**WHAT NEEDS TO BE DONE:** Read through the listing, and wherever a line holds the word "Facebook", return it.

++++ ENTRIES PROVIDED

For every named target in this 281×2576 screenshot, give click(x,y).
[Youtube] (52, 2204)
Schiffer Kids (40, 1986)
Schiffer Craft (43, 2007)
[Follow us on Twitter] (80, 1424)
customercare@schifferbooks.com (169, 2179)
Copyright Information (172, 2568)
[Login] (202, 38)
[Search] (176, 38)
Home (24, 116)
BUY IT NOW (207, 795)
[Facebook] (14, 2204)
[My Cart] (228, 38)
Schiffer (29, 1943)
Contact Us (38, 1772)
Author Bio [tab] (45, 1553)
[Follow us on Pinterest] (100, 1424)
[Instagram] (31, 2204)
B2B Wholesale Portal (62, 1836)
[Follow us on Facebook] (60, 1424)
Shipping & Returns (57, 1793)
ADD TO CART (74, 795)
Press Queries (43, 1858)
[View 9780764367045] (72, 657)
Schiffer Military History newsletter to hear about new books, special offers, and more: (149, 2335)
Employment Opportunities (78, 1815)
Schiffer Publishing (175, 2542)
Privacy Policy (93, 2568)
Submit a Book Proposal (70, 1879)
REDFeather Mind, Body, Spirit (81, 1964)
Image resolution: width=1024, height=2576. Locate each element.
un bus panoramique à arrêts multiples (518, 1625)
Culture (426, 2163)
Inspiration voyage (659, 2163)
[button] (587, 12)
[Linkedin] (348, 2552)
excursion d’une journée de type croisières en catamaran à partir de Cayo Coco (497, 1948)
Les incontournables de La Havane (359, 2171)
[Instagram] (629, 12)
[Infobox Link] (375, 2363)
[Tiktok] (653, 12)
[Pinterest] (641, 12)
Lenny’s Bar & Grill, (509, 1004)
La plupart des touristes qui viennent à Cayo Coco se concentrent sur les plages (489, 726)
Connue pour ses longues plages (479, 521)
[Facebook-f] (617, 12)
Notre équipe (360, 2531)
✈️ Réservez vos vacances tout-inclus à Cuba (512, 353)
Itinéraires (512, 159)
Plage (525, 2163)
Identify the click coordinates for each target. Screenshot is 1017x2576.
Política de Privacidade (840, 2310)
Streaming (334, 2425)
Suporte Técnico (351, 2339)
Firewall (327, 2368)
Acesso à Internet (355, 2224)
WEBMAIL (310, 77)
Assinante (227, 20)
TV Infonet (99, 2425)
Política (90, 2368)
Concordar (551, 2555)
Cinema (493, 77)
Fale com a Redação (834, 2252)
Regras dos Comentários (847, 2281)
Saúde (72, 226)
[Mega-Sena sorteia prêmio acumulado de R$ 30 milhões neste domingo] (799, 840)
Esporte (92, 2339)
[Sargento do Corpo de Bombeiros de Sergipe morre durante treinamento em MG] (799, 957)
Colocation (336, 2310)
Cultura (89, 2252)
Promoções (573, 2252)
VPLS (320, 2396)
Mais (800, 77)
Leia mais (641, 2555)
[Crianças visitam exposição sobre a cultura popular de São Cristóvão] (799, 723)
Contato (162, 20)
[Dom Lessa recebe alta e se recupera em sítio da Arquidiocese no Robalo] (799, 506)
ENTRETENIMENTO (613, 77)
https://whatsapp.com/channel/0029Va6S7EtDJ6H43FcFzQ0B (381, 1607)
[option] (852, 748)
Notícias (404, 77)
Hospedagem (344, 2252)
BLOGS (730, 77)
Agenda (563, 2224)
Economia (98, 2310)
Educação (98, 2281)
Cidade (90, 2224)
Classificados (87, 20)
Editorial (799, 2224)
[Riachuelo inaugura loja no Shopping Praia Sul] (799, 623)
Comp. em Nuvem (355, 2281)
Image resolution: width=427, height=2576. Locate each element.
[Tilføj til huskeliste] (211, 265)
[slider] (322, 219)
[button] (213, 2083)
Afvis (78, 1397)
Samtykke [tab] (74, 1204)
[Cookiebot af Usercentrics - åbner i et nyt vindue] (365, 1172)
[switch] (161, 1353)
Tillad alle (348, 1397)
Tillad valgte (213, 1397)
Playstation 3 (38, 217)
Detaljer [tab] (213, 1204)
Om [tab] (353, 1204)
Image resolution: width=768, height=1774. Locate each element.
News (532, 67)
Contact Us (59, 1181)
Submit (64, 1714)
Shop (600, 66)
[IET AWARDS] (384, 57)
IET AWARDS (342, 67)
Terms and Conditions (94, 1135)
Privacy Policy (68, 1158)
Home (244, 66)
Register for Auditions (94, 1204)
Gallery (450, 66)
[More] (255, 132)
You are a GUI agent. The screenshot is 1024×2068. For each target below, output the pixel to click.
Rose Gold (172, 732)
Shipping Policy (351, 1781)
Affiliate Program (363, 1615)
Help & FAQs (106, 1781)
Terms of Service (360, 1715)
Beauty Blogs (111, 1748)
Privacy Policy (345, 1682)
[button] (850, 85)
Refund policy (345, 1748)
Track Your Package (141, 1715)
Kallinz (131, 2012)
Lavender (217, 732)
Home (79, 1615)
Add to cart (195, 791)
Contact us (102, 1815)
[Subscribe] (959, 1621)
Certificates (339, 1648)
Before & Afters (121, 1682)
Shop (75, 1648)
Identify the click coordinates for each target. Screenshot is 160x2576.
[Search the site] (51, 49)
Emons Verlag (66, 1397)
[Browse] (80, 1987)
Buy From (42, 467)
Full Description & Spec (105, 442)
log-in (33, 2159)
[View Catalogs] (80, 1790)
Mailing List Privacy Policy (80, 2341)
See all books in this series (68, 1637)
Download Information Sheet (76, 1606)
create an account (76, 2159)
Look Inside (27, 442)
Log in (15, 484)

++++++++

**OUTPUT OF THE EXERCISE:**
[Facebook] (14, 2204)
[Follow us on Facebook] (60, 1424)
[Facebook-f] (617, 12)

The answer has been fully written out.